▸ Given data:
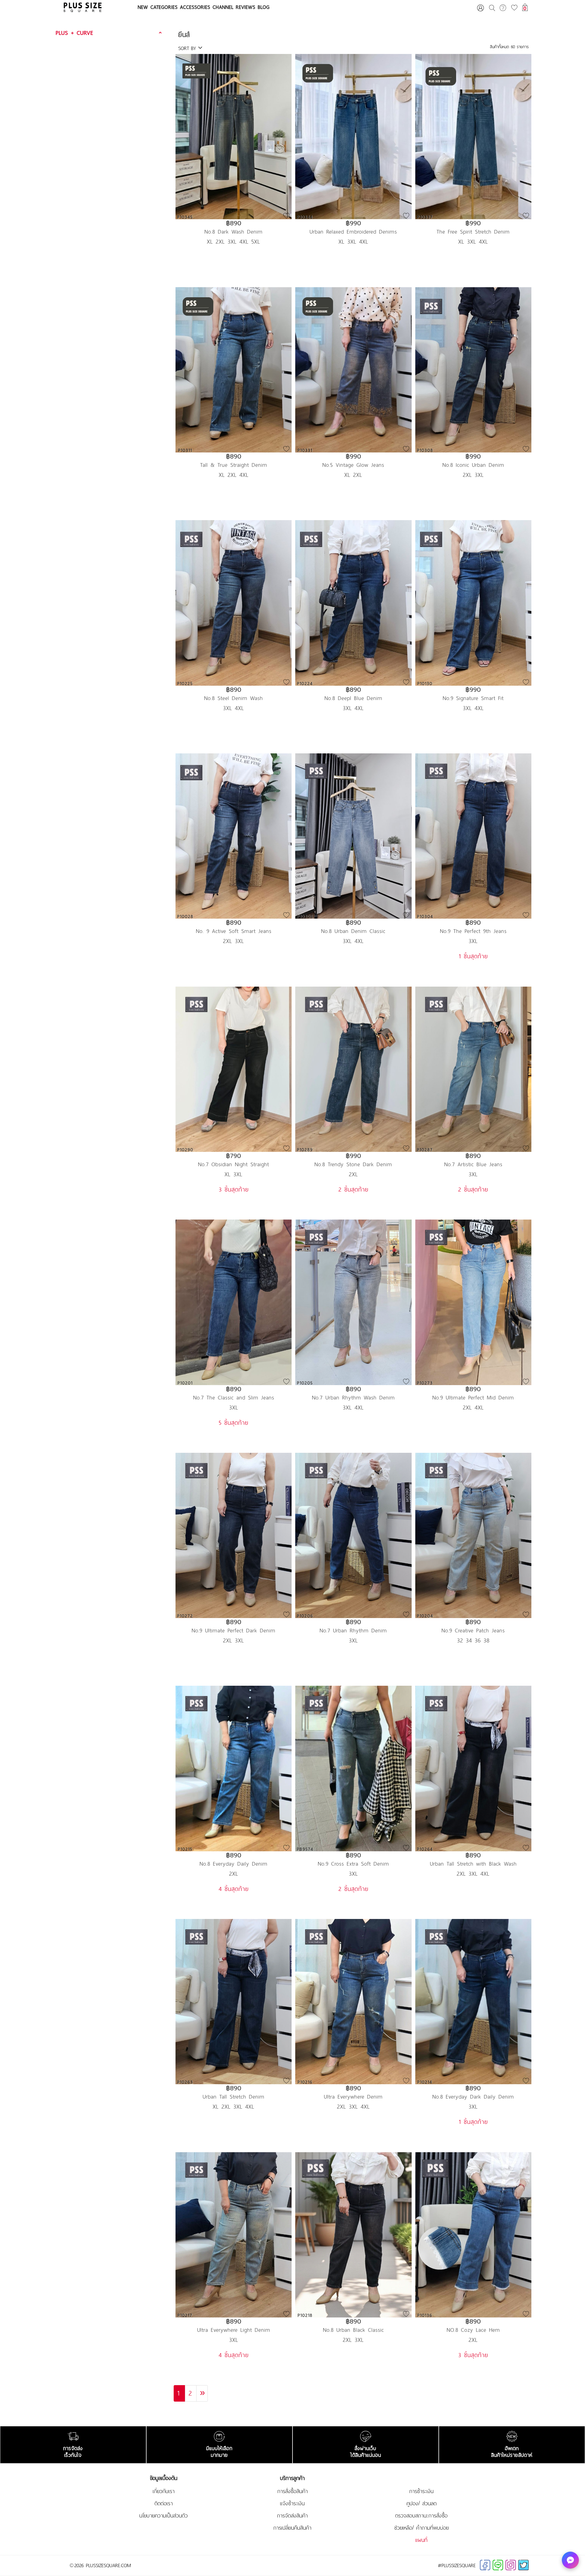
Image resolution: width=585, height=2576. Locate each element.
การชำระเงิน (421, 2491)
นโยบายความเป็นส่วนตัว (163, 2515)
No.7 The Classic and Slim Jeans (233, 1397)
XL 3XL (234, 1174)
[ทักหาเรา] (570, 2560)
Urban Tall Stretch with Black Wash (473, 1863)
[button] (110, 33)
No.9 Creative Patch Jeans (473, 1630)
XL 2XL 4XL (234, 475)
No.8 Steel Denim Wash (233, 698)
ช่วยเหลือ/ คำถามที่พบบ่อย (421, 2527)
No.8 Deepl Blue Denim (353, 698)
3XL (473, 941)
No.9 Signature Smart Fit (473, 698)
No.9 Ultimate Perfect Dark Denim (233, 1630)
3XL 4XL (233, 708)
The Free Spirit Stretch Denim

--

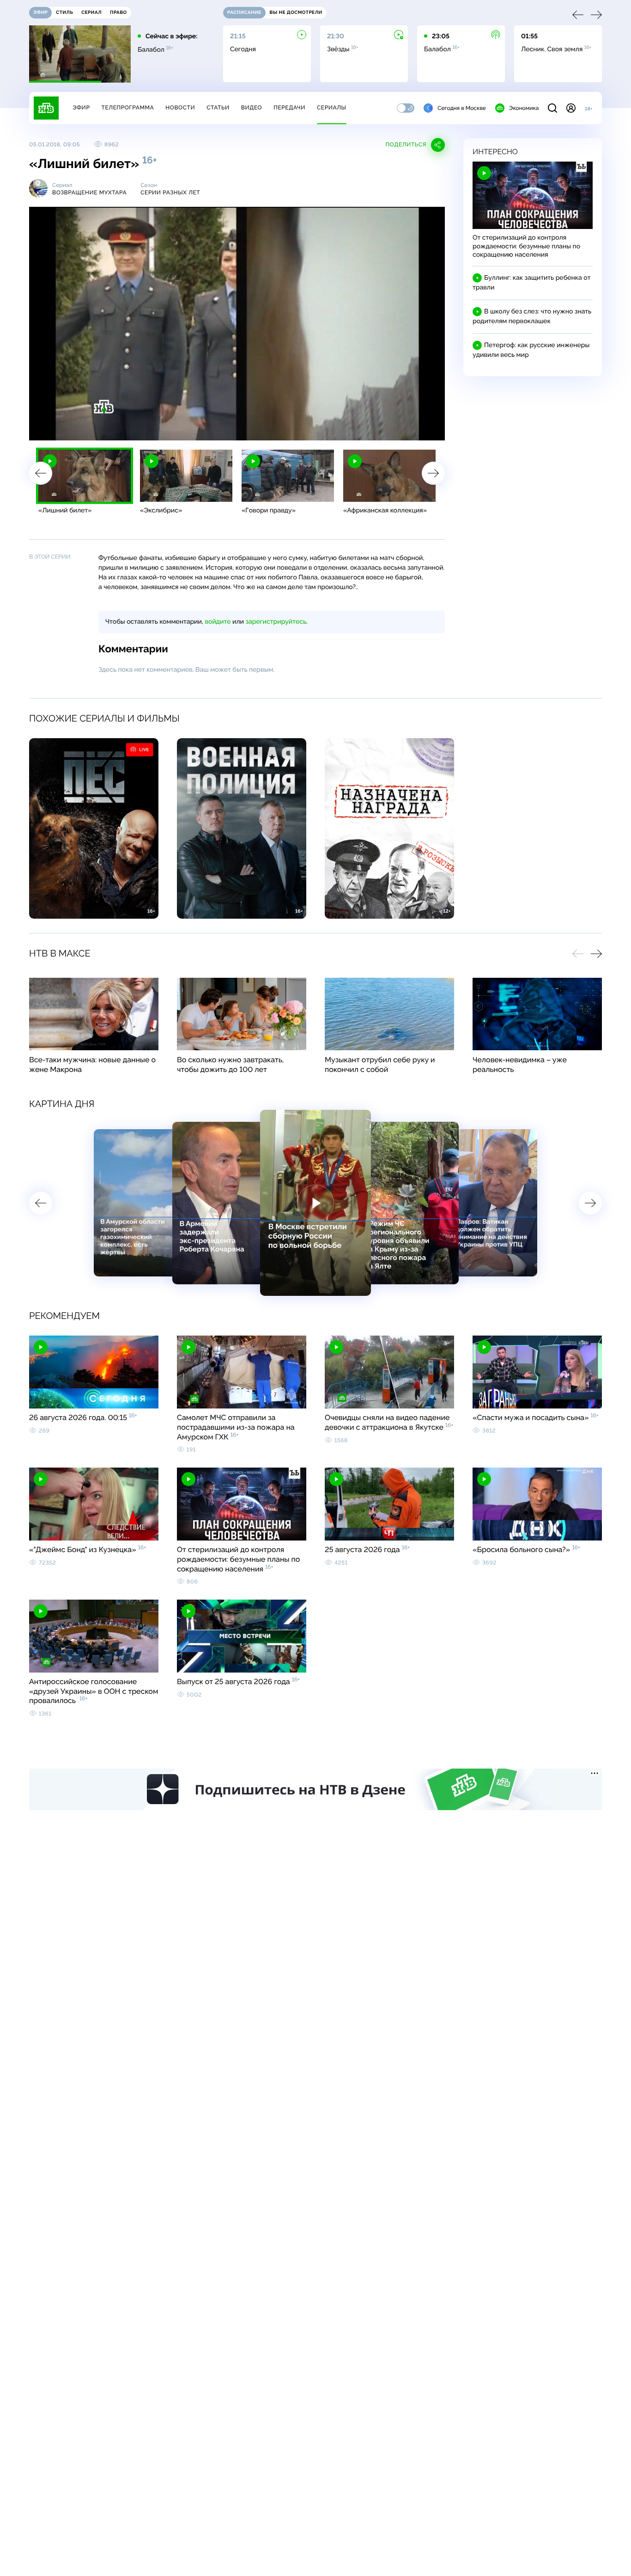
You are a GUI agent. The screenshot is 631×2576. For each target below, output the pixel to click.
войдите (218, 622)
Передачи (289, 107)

▸ Problem description:
Beginning with the line that has "No.8 Deepl Blue Denim (353, 698)" and ending with the line that has "The Free Spirit Stretch Denim", set down the lines above exactly and include no others.

▸ Result:
No.8 Deepl Blue Denim (353, 698)
3XL (473, 941)
No.9 Signature Smart Fit (473, 698)
No.9 Ultimate Perfect Dark Denim (233, 1630)
3XL 4XL (233, 708)
The Free Spirit Stretch Denim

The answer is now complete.